Youth review: Ken Karunaas's school rom-com is teen drama done right
Youth movie review: Director Ken Karunaas's school romance, starring himself, Anishma and Meenakshi, is a wholesome feel-good drama about teenagers. The film has the right doses of comedy, teen romance and emotions.
by Janani K · India TodayIn Short
- Youth is a fun, harmless Tamil teen romance by debutant Ken Karunaas
- Story follows Class 10 student Praveen's school love and family ties
- Film blends school romance with genuine family emotions effectively
Let's face the truth. It has been ages since Tamil cinema produced a fun teen romance. Such films do exist, but those that release either fail to capture everyone's attention or feature characters who barely pass for teenagers. Into that gap steps Ken Karunaas's debut directorial, Youth. Does it nail the brief of a fun school rom-com? For the most part, yes.
Praveen (Ken Karunaas) is a Class 10 student besotted with Tamil cinema and convinced that his one true purpose in life is to find a love that transcends school, survives college, and ends in marriage. He shares a fractious relationship with his father Unnikrishnan (Suraj Venjaramoodu), which is compensated entirely by the boundless affection of his mother Saroja (Devadarshini).
One day, while being made to stand outside class as punishment — a badge of honour among a certain kind of student — Praveen meets Preshika (Meenakshi Dinesh), an equally 'outstanding' student from the neighbouring class. Soon, three girls show interest in him. What follows over two hours and 22 minutes is a coming-of-age story that is equal parts funny, tender, and familiar.

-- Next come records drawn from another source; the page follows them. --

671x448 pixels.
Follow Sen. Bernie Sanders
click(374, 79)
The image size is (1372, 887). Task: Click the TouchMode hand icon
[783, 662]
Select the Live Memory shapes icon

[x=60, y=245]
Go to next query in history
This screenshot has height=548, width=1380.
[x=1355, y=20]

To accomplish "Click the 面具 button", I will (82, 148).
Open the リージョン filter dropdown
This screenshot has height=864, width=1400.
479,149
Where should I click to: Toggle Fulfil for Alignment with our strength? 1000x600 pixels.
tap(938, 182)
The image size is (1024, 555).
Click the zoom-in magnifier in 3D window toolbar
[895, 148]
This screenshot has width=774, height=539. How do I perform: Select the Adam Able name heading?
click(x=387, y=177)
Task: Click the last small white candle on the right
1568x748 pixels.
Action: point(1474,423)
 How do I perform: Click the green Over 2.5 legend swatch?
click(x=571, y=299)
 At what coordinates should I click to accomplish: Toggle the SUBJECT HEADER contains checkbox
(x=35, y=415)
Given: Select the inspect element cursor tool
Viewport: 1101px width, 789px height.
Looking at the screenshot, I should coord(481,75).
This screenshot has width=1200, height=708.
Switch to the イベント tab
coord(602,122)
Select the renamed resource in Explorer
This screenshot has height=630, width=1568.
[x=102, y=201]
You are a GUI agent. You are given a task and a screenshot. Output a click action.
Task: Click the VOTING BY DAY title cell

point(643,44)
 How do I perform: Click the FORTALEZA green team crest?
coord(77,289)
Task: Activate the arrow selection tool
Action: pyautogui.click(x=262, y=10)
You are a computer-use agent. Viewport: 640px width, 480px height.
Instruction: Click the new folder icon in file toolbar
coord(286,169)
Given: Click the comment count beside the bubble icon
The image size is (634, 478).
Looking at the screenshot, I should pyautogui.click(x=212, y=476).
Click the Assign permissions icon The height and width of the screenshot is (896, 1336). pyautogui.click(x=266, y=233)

For those who have followed Tamil cinema, Ken Karunaas is not a new face. Son of actor-politician Karunaas and singer-TV personality Grace, he has appeared alongside Dhanush in Vetri Maaran's Asuran and Viduthalai Part 2, and in Venky Atluri's Vaathi. With Youth, the 24-year-old steps into Kollywood as a filmmaker — and has chosen his subject wisely. A school drama built on nostalgia and romance plays to his strengths both in front of and behind the camera.
Youth does not set out to break boundaries, and it makes no pretence of doing so. It is a safe, generic, feel-good school drama with the right doses of love, emotion, and comedy. When these elements are handled well, a film can work even on familiar terrain, and Youth largely succeeds on that front. Everything you expect from a school drama is present — teenagers who fall in love over the smallest gestures, friends who cannot take no for an answer, parent(s) cast as villains, FLAMES as the highest form of romantic validation, and rival school gangs. The film wears its genre conventions proudly.
What works in its favour is how it weaves school romance into genuine family sentiment without tipping into melodrama. The school portions are raw and energetic, though it must be said that some jokes veer into body-shaming and racist territory — played for laughs among teenagers, but worth noting rather than simply excusing.
The film's most quietly affecting thread, however, is the relationship between Praveen's parents. There is nothing flashy about it — just two people who respect each other, acknowledge their flaws, and choose to show up for one another anyway. It is what love actually looks like, and the film is wise enough to let it breathe.
When Unnikrishnan, in his warmly accented Tamil, asks his wife whether their son will change after a difficult experience, it lands. And when he quietly asks her whether she is happy with him and whether he has been a good husband, it is impossible not to feel for a middle-class father who calls himself a failure. These are the moments that elevate Youth beyond its genre.
Ken Karunaas has a boy-next-door charm that is entirely natural and difficult to manufacture, and his performance leans into it effectively. Anishma and Meenakshi Dinesh are both convincing as schoolgirls with distinct personalities, each bringing something different to their roles. But it is Suraj Venjaramoodu and Devadarshini who leave the deepest impression. Despite limited screen time, their characters give the film its emotional backbone and its warmth.
Cinematographer Viki's visuals are fresh and vibrant, in keeping with the film's youthful energy, and GV Prakash's songs and background score do what they need to — lifting the emotional moments without overpowering them.
Youth is not a film that digs deep or asks difficult questions. It is a breezy, affectionate drama about teenagers who are unserious about life until life gets serious with them. It stumbles in places, relies on convenience in others, and lets a few jokes slide that it probably should not. But it strikes enough of the right notes — and finds enough genuine heart in the margins — to make it a worthwhile watch.